• Passage for review

In macro news, the ISM services index came in at 53.2 which was above the 51.5 of last month and edged out analyst guesses of 52 which has further caused the market to rally.  Surprisingly, the index showed an increase in employment and new orders while unsurprisingly it showed a decrease in hope and common sense.  Some investors are looking at the ISM numbers as a sign that a double dip recession has been averted and a period of slow growth (and slower growth than years 5 through 21 for He Ping Ping) is now at hand, while others continue to buy gold, whiskey, and bone up on their fiddle playing to properly prepare for when Rome figuratively, or perhaps literally, burns (and if Rome is going to burn, Money McBags only hopes a special NSFW room there goes unharmed).


In stock news, everything was fucking up today (well except for Lisa Rinna’s lips and somehow NFLX).  Financials rallied as JPM’s analyst upgraded the sector based on the fact that trading volumes from large institutions through JPM have been down so the analyst needed to make up a story to bring action in to the stocks to cause those institutions to once again trade through JPM.

Elsewhere AAPL was started with a $365 price target and a “buy” from Jefferies in what Money McBags can only assume was an initiation report fraught with new blinding insights not already printed by the 42 other analysts who already cover Apple (seriously people, if anyone is buying AAPL based on what a Jefferies analyst has to say years after the company already took over the world, then Money McBags will eat a sack of dong).  Apparently 3MM iPads were sold in the first 80 days which is the fastest anything has ever been adopted including DVD players, disposable tampons, and Malawan kids.  Not to be outdone by AAPL (well except for the last 10 years), MSFT has announced that they will have an iPad competitor by December just in time for the holiday season, in addition to that, they say they will be launching a new football league to compete with the NFL, an oil cartel to take down OPEC, and a new vibrator to take on the rabbit.  And finally WAG was up a bit after posting decent September sales growth which comes on the heels (like any good podophiliac) of last week’s solid Q driven by rising pharmacy sales.  It is interesting to keep an eye on this (though more interesting to keep an eye on this) to see what happens to pharmacy sales as the new health care bill is instituted.

• Exercise set
**1.** Return the stretch of the market recap from "In macro news, the" through "there goes unharmed).", copied without any change.
**2.** Resume the market recap after its final sentence and continue it in the same style.

(Records from a collection)
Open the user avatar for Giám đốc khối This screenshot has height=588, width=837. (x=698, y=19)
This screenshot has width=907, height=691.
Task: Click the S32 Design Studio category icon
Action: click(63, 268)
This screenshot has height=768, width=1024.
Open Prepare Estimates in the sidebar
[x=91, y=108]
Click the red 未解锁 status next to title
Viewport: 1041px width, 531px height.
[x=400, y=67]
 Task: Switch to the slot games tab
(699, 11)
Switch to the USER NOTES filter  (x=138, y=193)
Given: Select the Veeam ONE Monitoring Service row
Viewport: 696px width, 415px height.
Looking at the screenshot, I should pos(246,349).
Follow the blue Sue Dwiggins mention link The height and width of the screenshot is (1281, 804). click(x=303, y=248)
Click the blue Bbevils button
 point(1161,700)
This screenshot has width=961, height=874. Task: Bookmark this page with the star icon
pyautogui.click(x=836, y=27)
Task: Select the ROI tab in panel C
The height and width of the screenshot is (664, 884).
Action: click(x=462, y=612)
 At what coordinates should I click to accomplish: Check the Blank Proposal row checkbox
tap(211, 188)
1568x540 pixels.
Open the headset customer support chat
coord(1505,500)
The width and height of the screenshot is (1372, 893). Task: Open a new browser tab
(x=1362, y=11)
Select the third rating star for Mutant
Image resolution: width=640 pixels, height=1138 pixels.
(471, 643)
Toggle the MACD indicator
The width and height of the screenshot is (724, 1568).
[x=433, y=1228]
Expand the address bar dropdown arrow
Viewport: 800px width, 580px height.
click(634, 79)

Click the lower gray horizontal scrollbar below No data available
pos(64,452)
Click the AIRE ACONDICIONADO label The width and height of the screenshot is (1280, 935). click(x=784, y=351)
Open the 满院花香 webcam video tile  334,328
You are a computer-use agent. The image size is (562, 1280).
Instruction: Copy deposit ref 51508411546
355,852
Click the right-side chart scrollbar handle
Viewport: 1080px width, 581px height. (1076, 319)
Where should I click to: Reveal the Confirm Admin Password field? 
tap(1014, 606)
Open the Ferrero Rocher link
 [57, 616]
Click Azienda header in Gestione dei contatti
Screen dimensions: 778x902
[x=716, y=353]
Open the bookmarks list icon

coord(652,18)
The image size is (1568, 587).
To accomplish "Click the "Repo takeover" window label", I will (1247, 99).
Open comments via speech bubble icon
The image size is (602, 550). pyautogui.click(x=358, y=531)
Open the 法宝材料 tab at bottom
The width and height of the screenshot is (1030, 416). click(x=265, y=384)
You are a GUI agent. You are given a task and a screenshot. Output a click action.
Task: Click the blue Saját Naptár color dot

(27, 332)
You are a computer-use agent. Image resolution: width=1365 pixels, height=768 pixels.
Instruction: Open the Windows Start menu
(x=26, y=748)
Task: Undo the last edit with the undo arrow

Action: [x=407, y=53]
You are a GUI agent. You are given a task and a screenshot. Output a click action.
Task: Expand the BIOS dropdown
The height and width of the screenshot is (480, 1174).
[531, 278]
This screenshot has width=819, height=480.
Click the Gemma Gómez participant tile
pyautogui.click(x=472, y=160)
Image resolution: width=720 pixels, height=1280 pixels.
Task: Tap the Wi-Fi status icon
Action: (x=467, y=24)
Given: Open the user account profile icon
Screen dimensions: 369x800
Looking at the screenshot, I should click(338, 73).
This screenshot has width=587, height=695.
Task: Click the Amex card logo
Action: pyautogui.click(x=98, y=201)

• Responses by item number
**1.**
In macro news, the ISM services index came in at 53.2 which was above the 51.5 of last month and edged out analyst guesses of 52 which has further caused the market to rally.  Surprisingly, the index showed an increase in employment and new orders while unsurprisingly it showed a decrease in hope and common sense.  Some investors are looking at the ISM numbers as a sign that a double dip recession has been averted and a period of slow growth (and slower growth than years 5 through 21 for He Ping Ping) is now at hand, while others continue to buy gold, whiskey, and bone up on their fiddle playing to properly prepare for when Rome figuratively, or perhaps literally, burns (and if Rome is going to burn, Money McBags only hopes a special NSFW room there goes unharmed).

**2.**
In small cap news, HSTM was up 20%+ and remember yesterday Money McBags mentioned this stock again and pointed out it’s spiking volume and said if he were still running a portfolio for the man, he would have dipped his toe in to this.  Money McBags still has no fucking idea why this company is rising other than that it appears to be cheap (or appeared to be), based on his analysis of their Qs, Ks, and courses offered (where one can learn to reduce urinary tract infections which is always a good skill to have).  Money McBags doesn’t have access to management but he laid out his brief thoughts on this company just two weeks ago and cited their growth, strong balance sheet, reasonable valuation, and blue chip institutional investor profile.  So while he didn’t dig in as much as he usually does, he did point this company out to you just as volume was spiking so hopefully you all were able to ride this up a bit.

The company traded ~570k shares today after averaging ~25k shares a day from 1/1/10 through 9/21/10 (the day before Money McBags pointed the company out) and has averaged ~122k shares traded per day since then, not including the huge spike today.  HSTM is now trading at ~19x a run rate EPS number but if they can continue to grow 10% on their topline (and Money McBags has no idea if they can, but their business sounds like it should be growing, afterall, hospital training isn’t getting any easier with the increasing complexity of treatments and patients’ love of suing), and see that leverage hit the bottom line at a 20% growth rate, then the company is trading at ~15x next year’s out of our ass EPS guess and still at a reasonable multiple of EBITDA.  The stock tripped Money McBags’ screens the other week and that is why he mentioned it back then, hopefully you all dug in and were part of those 570k shares traded today and you took some of that ~30% 2 week profit for a night out at your local Rick’s Cabaret.